*** Opening of Available data ***
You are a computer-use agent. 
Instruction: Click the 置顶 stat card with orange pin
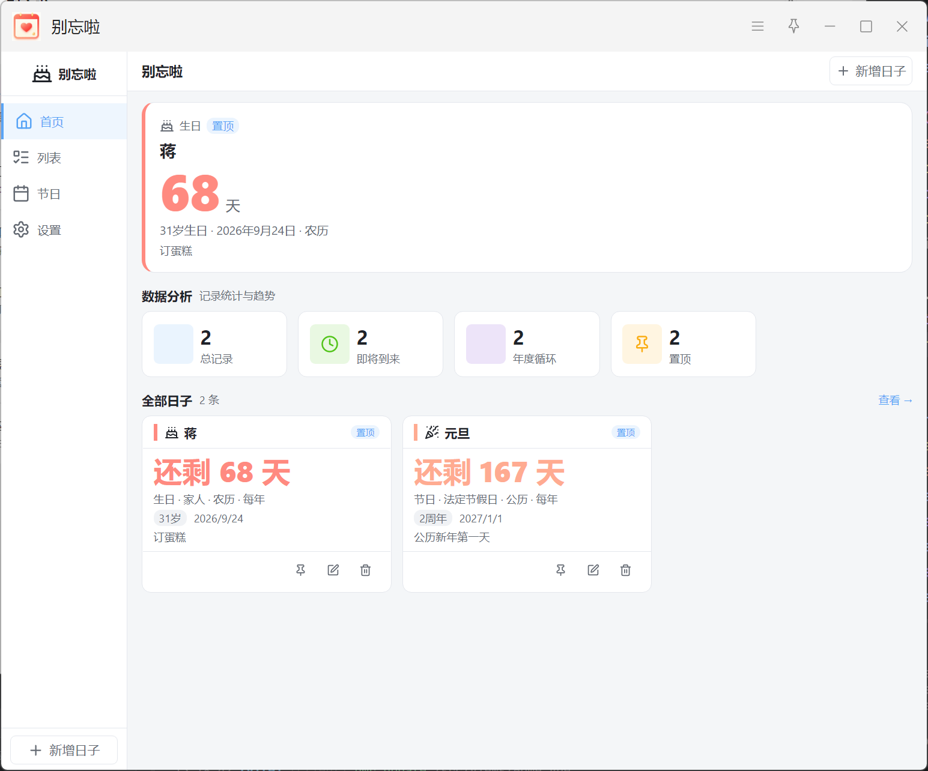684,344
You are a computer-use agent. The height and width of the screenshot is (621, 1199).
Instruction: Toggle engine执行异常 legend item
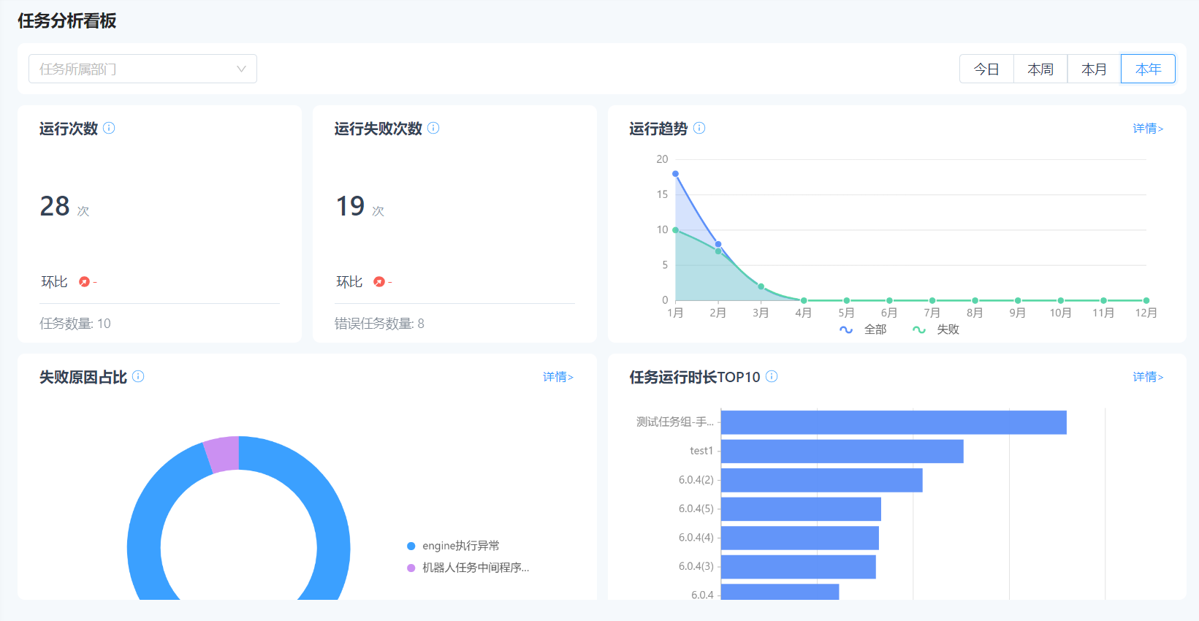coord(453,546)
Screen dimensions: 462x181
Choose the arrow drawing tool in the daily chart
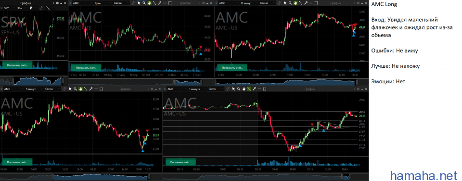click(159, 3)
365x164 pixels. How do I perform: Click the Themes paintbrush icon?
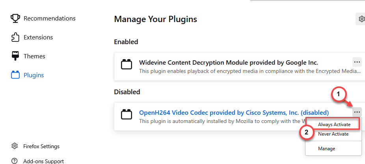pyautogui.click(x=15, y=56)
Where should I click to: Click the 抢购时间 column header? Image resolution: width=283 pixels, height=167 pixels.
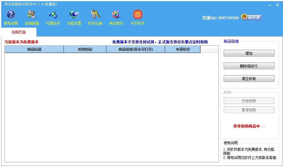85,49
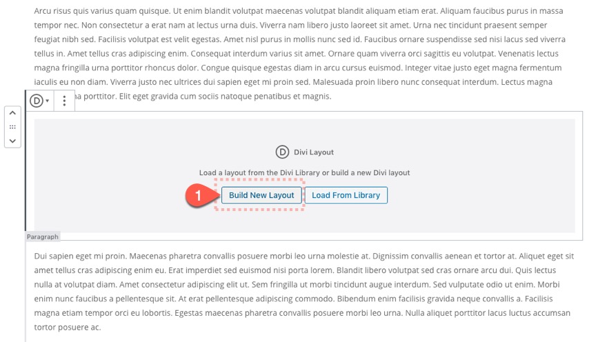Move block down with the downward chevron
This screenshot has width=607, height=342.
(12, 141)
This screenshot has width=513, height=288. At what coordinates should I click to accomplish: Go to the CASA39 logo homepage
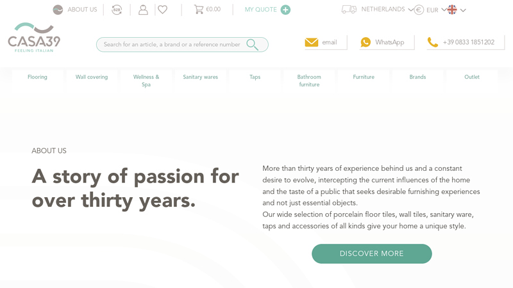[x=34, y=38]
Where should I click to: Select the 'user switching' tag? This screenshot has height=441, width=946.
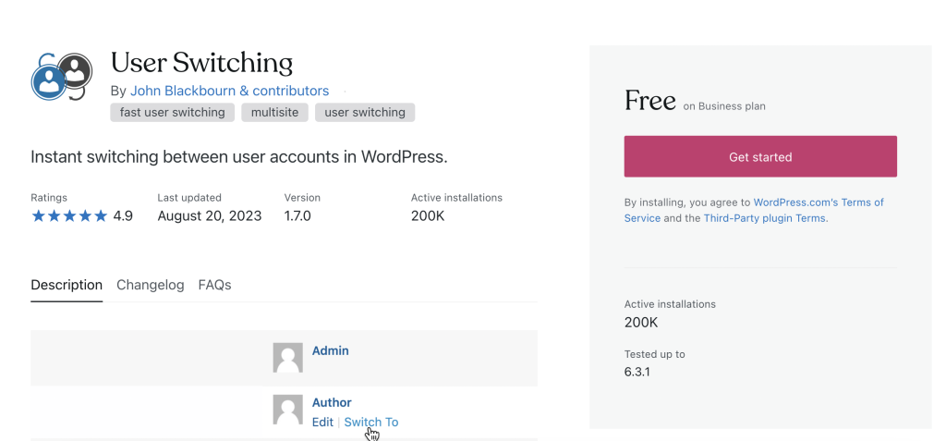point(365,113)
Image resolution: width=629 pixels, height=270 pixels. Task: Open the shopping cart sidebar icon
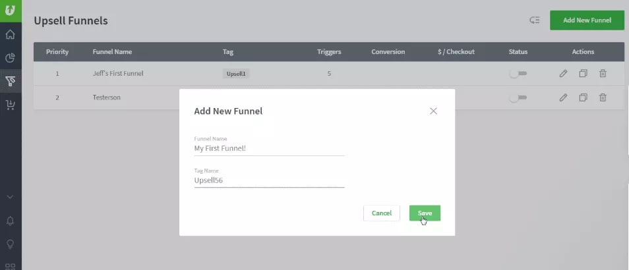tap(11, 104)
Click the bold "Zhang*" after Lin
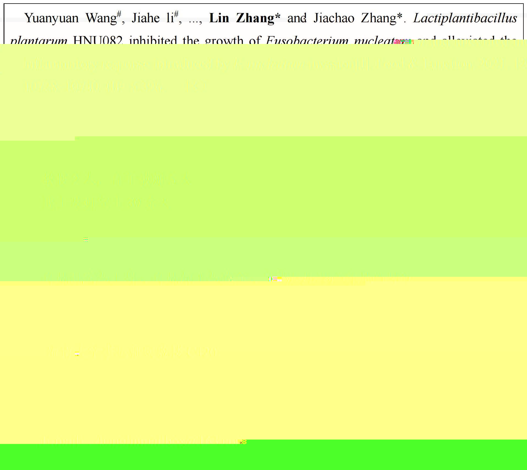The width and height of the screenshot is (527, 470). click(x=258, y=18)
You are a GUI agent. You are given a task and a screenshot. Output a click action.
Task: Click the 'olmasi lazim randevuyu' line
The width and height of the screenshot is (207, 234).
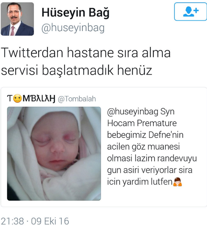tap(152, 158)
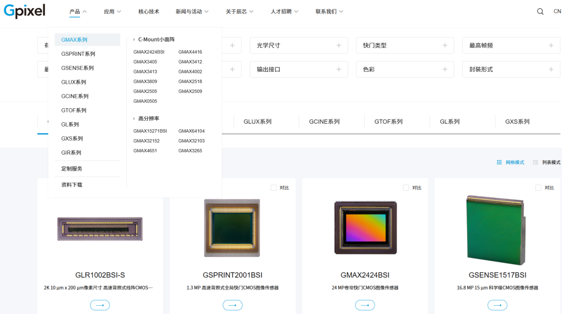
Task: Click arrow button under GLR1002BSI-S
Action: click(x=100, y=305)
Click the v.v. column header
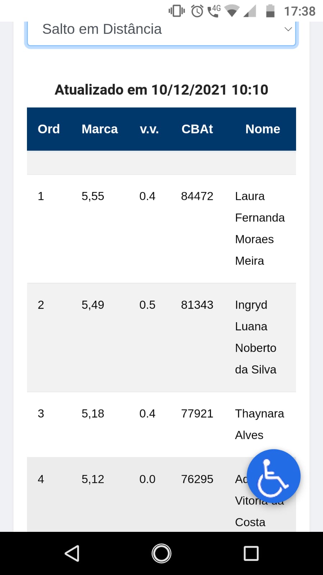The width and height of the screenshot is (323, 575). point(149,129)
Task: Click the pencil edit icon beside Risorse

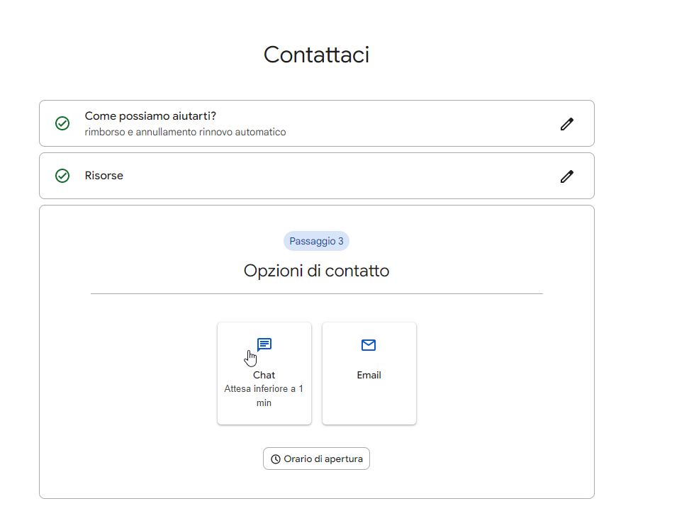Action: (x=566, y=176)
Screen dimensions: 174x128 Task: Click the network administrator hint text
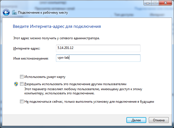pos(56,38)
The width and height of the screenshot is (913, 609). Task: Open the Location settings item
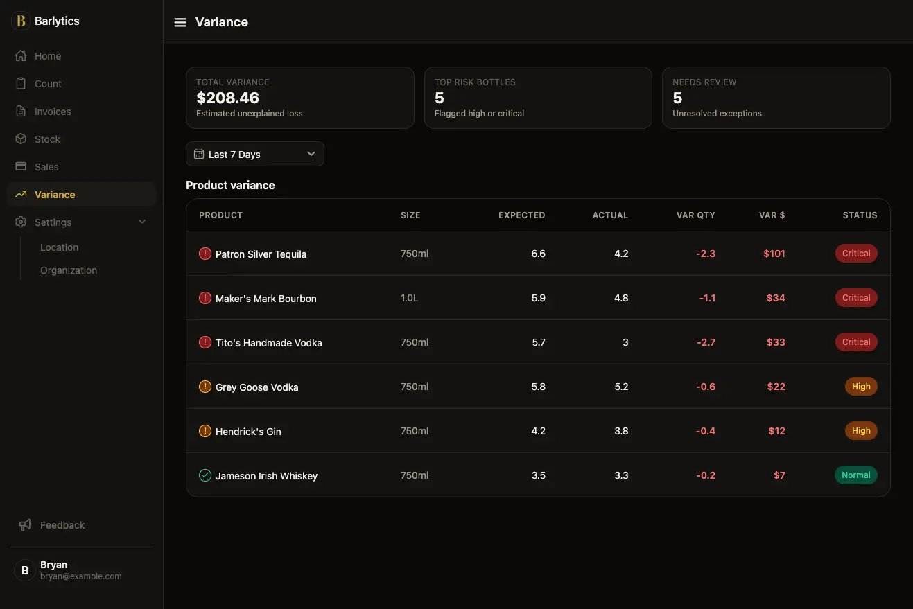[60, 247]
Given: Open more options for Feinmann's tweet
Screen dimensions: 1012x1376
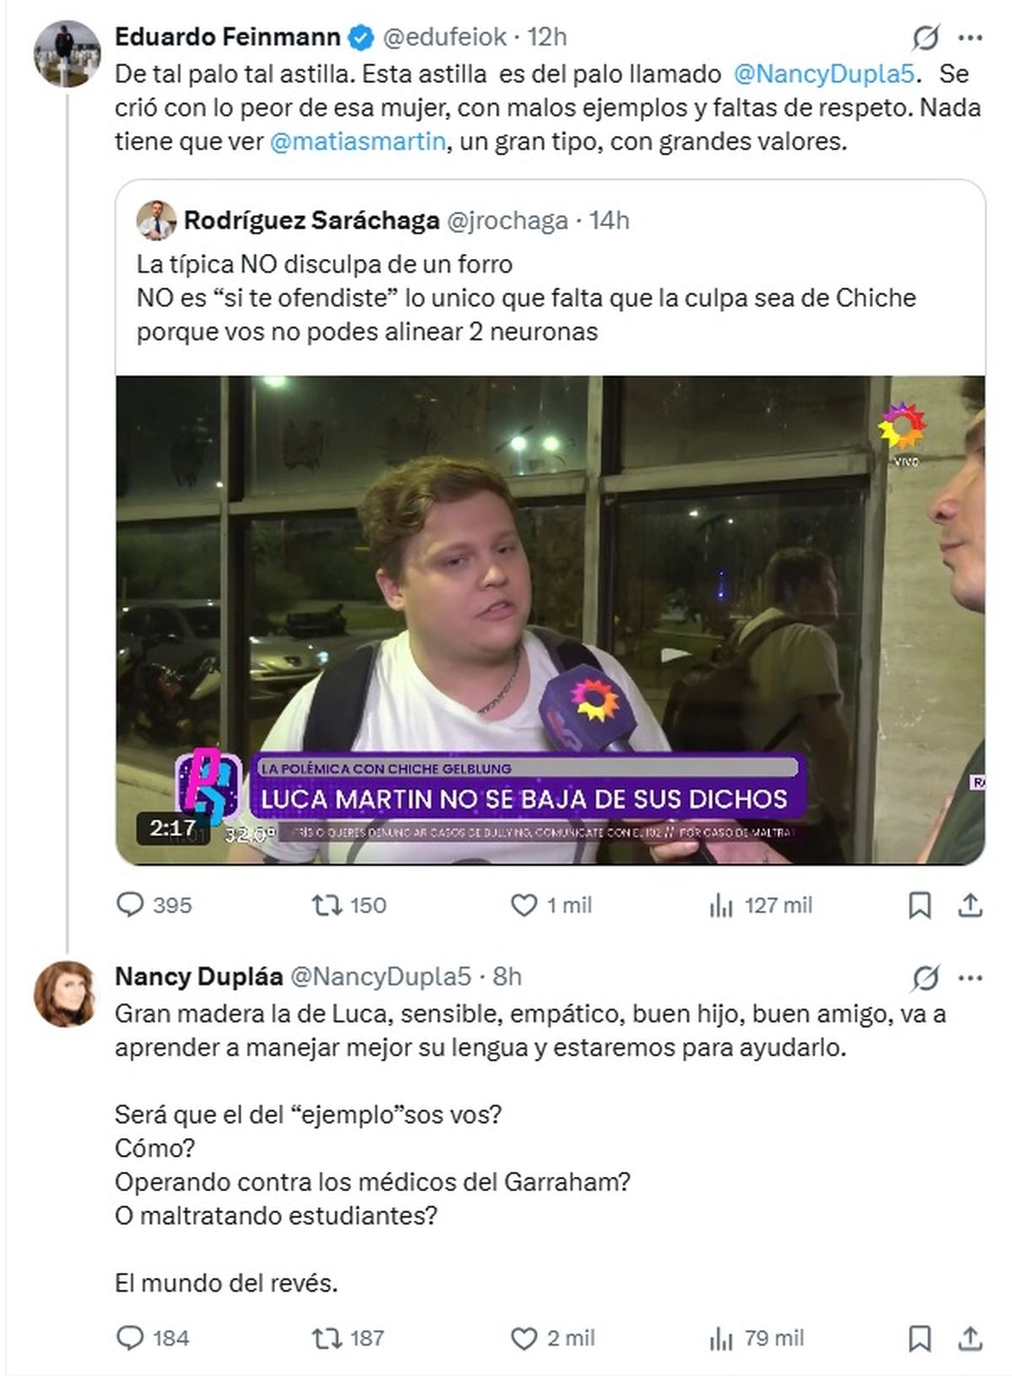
*** Close of Available data ***
-- What this task involves --
No pictures should appear in the copy. Reproduce exactly the lines from the line containing "This screenshot has width=513, height=288." through the last line of the data, inclusive.

-- Result of the task --
This screenshot has width=513, height=288. At what coordinates should I click to accomplish: Go to the CASA39 logo homepage
[x=34, y=38]
Where should I click to: Select the 'user switching' tag? This screenshot has height=441, width=946.
point(365,113)
Image resolution: width=629 pixels, height=270 pixels. Task: Open the shopping cart sidebar icon
tap(11, 104)
Click the bold "Zhang*" after Lin
The width and height of the screenshot is (527, 470). click(x=258, y=18)
You are a GUI agent. You are given a task and a screenshot. Output a click action.
Task: Click the 'olmasi lazim randevuyu' line
The width and height of the screenshot is (207, 234).
tap(152, 158)
Task: Click arrow button under GLR1002BSI-S
Action: click(x=100, y=305)
Click the v.v. column header
The width and height of the screenshot is (323, 575). point(149,129)
Task: Click the pencil edit icon beside Risorse

Action: (x=566, y=176)
Screen dimensions: 174x128 Task: Click the network administrator hint text
pos(56,38)
The width and height of the screenshot is (913, 609). Task: Open the Location settings item
[60, 247]
Given: Open more options for Feinmann's tweet
Screen dimensions: 1012x1376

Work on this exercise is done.